Aslında, uzun süredir böyle bir cümlenin öznesi yapabilirdi kendisini. Zira cezası bittiğinden beri sürekli üst seviye performansla yarışıyor. 2019 Dünya Şampiyonası'nda üç bireysel altın madalya kazandı, Dünya Kupası sezonunu genel klasmanda üçüncü bitirdi. 2020'de üçüncü Tour de Ski zaferini aldı ve Dünya Kupası'nı da birinci sırada tamamladı.

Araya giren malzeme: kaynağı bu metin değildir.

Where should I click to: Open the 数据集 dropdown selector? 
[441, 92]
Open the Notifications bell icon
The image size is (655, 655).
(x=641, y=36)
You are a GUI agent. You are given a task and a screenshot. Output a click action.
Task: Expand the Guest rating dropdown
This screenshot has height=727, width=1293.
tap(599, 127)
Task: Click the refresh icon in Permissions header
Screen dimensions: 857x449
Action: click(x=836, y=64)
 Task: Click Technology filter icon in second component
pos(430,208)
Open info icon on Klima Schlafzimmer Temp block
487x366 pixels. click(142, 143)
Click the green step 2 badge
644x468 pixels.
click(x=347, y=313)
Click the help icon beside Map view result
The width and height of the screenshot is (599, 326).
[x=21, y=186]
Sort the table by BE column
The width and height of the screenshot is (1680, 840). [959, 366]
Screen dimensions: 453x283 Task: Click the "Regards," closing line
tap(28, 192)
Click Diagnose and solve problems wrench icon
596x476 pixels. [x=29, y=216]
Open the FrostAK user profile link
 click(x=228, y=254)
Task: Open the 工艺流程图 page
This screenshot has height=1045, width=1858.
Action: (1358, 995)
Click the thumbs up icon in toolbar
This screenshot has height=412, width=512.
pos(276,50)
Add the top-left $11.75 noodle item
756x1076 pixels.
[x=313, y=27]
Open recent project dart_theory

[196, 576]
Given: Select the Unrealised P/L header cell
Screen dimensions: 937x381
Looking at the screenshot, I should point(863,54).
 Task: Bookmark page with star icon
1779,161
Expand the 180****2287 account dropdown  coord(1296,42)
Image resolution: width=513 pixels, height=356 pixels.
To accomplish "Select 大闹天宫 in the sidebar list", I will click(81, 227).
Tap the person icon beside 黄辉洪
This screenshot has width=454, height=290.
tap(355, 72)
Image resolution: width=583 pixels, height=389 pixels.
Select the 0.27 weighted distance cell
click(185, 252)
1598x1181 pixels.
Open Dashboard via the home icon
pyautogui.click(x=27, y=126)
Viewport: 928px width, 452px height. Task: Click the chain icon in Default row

Öte yandan Johaug, bu sene kazanırken yeni rekorlar da kırdı. Artık Dünya Kupası'ndaki en çok sayıda uzun mesafe yarışı zaferine sahip sporcu o. Johaug, sözü geçen rekoru Norveçli bir başka kayaklı koşucu Marit Bjoergen'i geçerek elde etti. Kayaklı koşu tarihine baktığımızda Bjoergen'e ait ve yakalanması pek de kolay olmayan birçok istatistik mevcut. 2018'de emekli olan sporcunun 15 olimpiyat madalyası, 114 Dünya Kupası birinciliği var. Johaug ise henüz üç olimpiyat madalyası, 73 Dünya Kupası birinciliği aldı. Böyle bakınca arada çok fark var. Ancak her ikisinin de aynı ülkeden olması ve dominant kariyerler sürdürmeleri akıllara bir karşılaştırmayı getiriyor. Artık Bjoergen emekli olduğu ve Johaug da çok formda döndüğü için bu kıyas tek taraflı şekilde nasıl ilerleyecek, bilmiyoruz. Johaug, bir kış olimpiyatında daha yarışabilir. Fakat bütün bu ihtimaller, yıldız sporcu hakkında konuşmamız gereken en önemli konular değil. Her şeyin üst düzey rekabet içinde olduğu spor dünyasında, her kariyeri kendi özelinde değerlendirmek daha sağlıklı. Büyük ihtimalle Johaug da şu an yalnızca önündeki sezonlara odaklanmıştır. Çok iyi başlayan kariyeri, bir süre ilerlemesini durdurmuştu. Artık start çizgisini ikinci kez geçti ve şimdi yeniden yokuş yukarı çıkma zamanı.